Segment Start: DATA FOR THIS EXERCISE

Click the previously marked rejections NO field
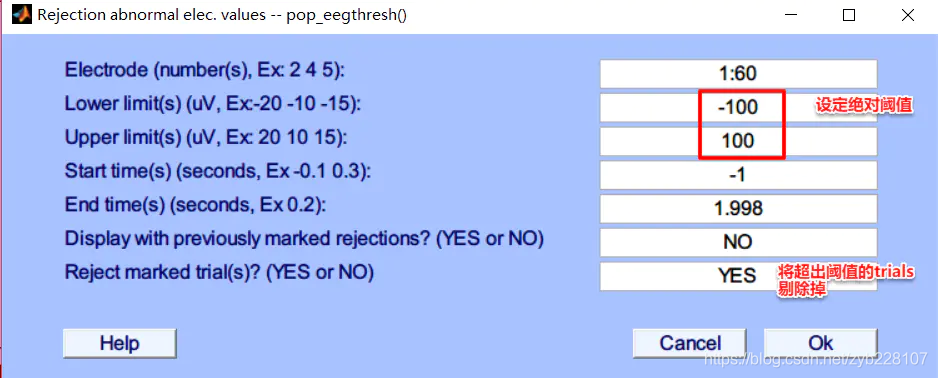Screen dimensions: 938x378 (x=738, y=242)
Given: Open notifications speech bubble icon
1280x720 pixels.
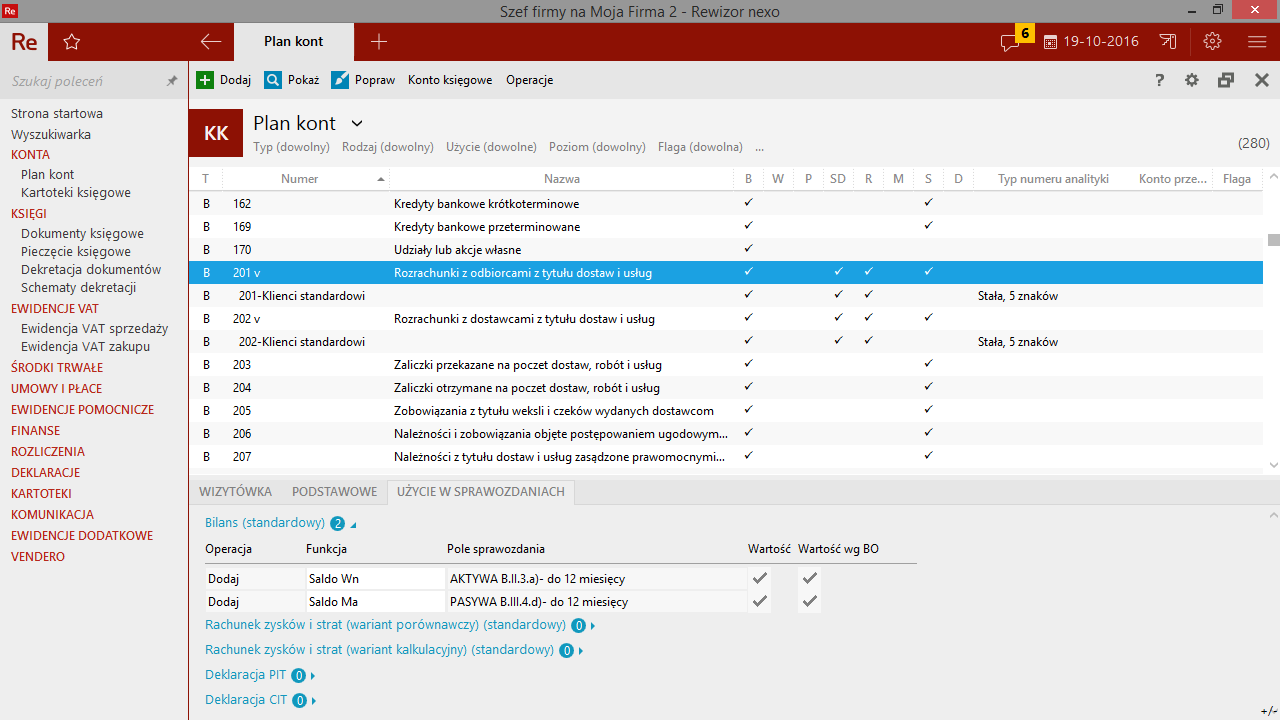Looking at the screenshot, I should click(x=1010, y=42).
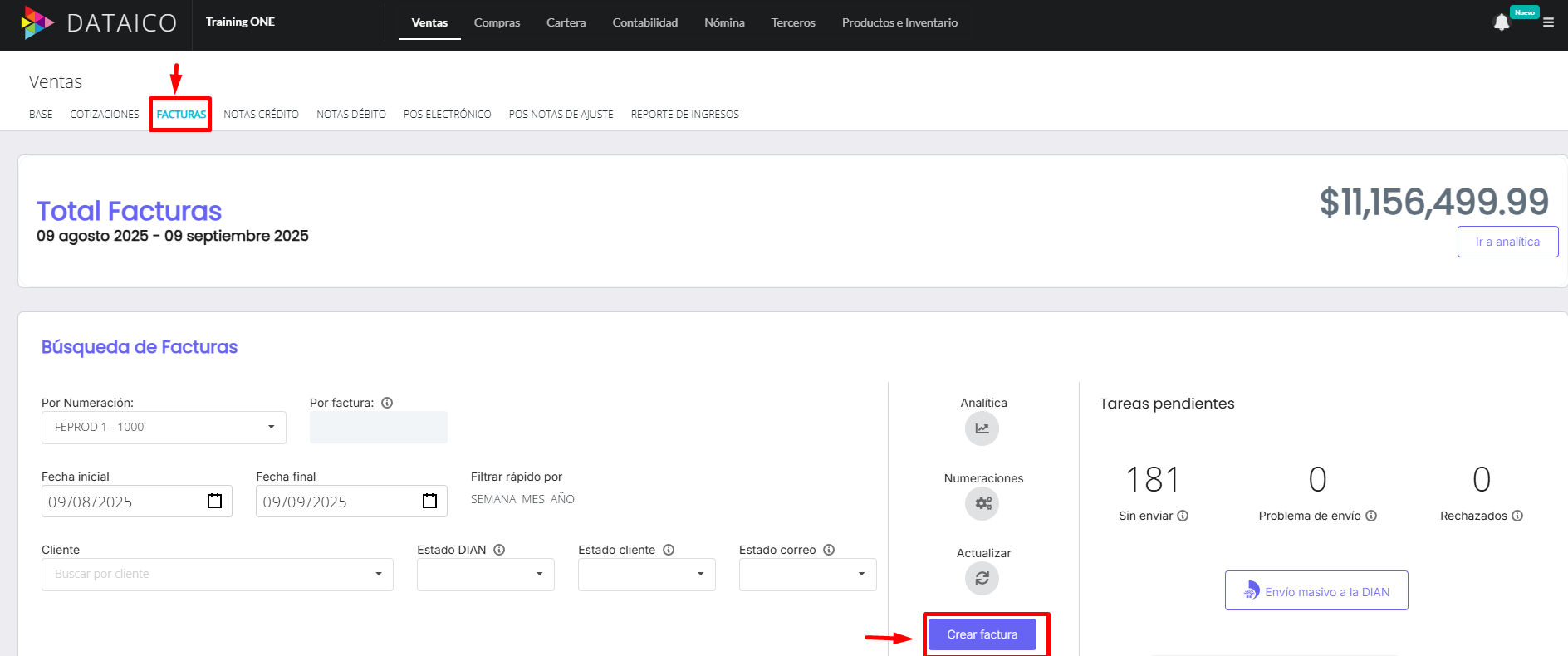
Task: Open the hamburger menu icon
Action: (1548, 23)
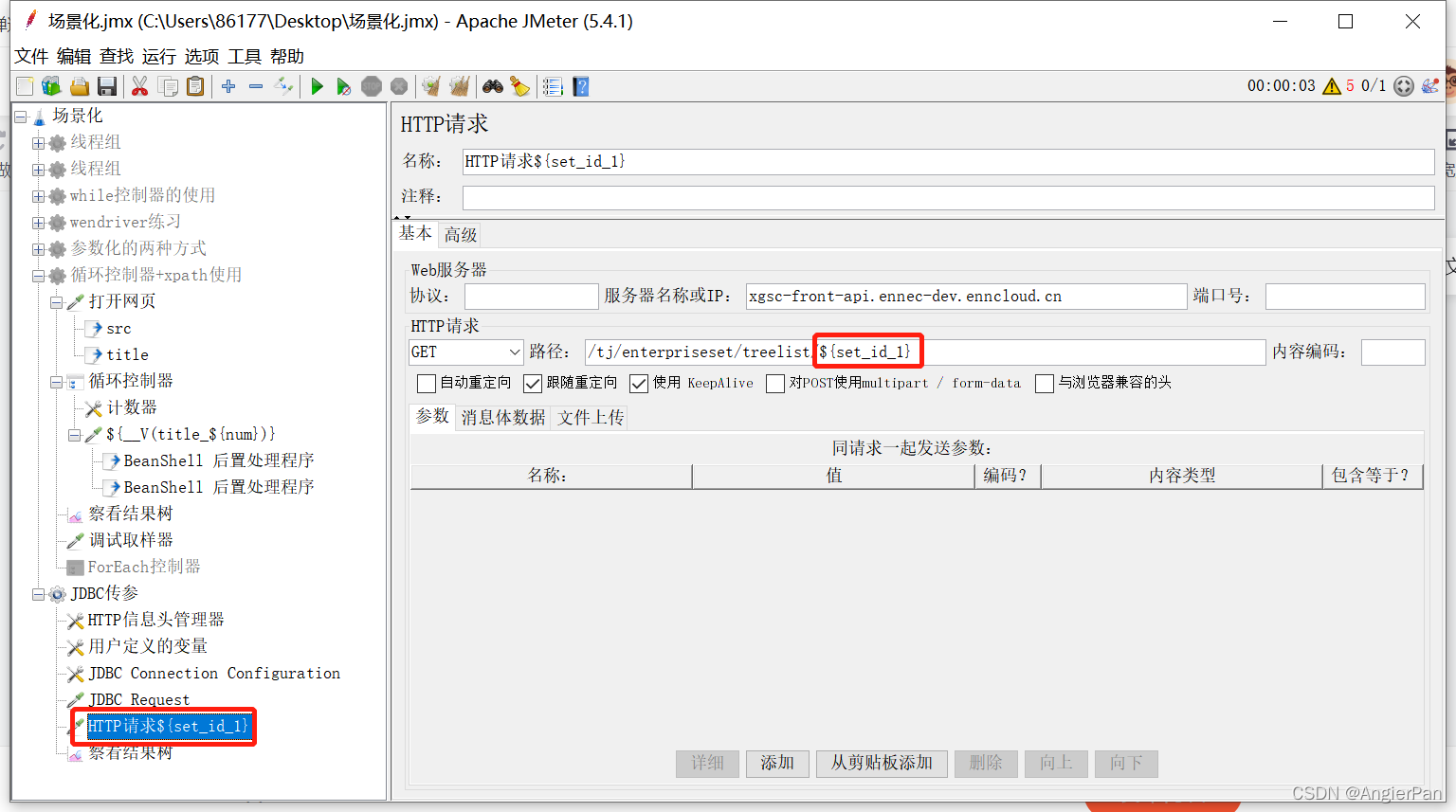
Task: Click the Start test green arrow icon
Action: coord(317,86)
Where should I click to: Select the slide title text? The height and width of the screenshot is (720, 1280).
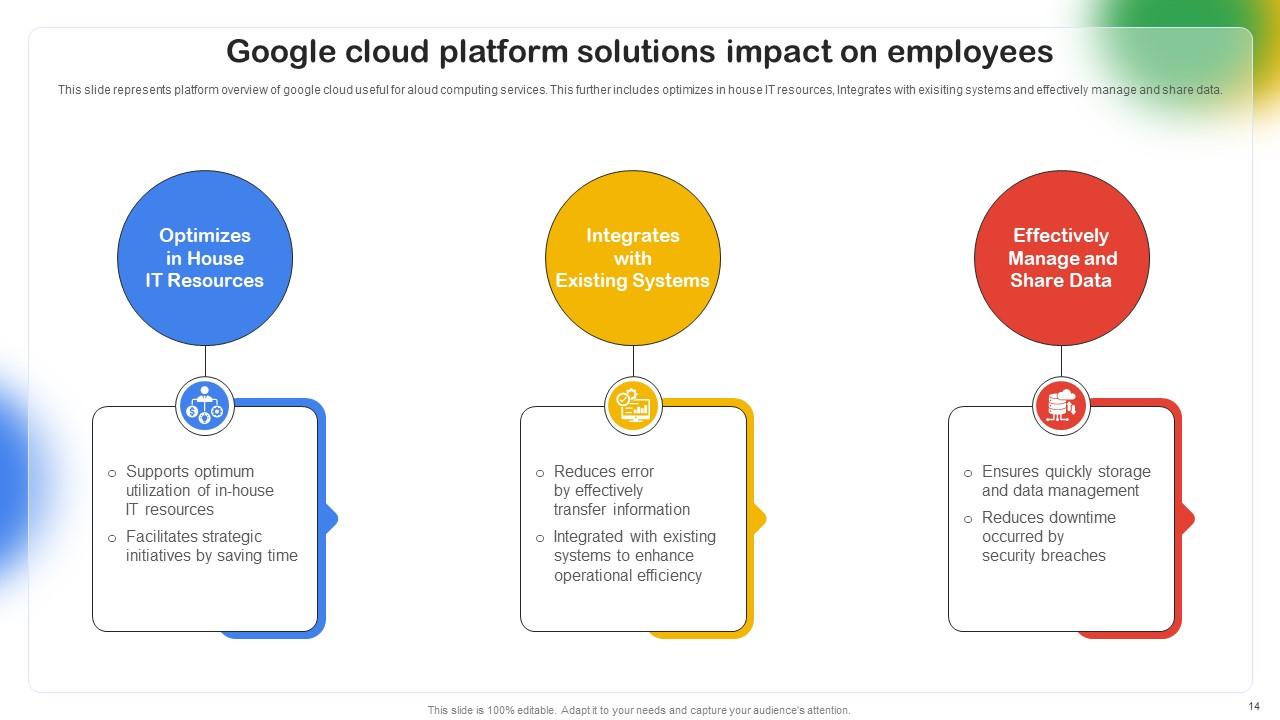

Segment End: DATA FOR THIS EXERCISE

THE TASK: Write out the whole listing exactly. Do not include the pictures.

SOLVED PROBLEM:
Click the previously marked rejections NO field
Screen dimensions: 938x378 (x=738, y=242)
Given: Open notifications speech bubble icon
1280x720 pixels.
Looking at the screenshot, I should click(x=1010, y=42).
Task: Open the hamburger menu icon
Action: (1548, 23)
Task: Click the Start test green arrow icon
Action: coord(317,86)
Where should I click to: Select the slide title text? The height and width of the screenshot is (720, 1280).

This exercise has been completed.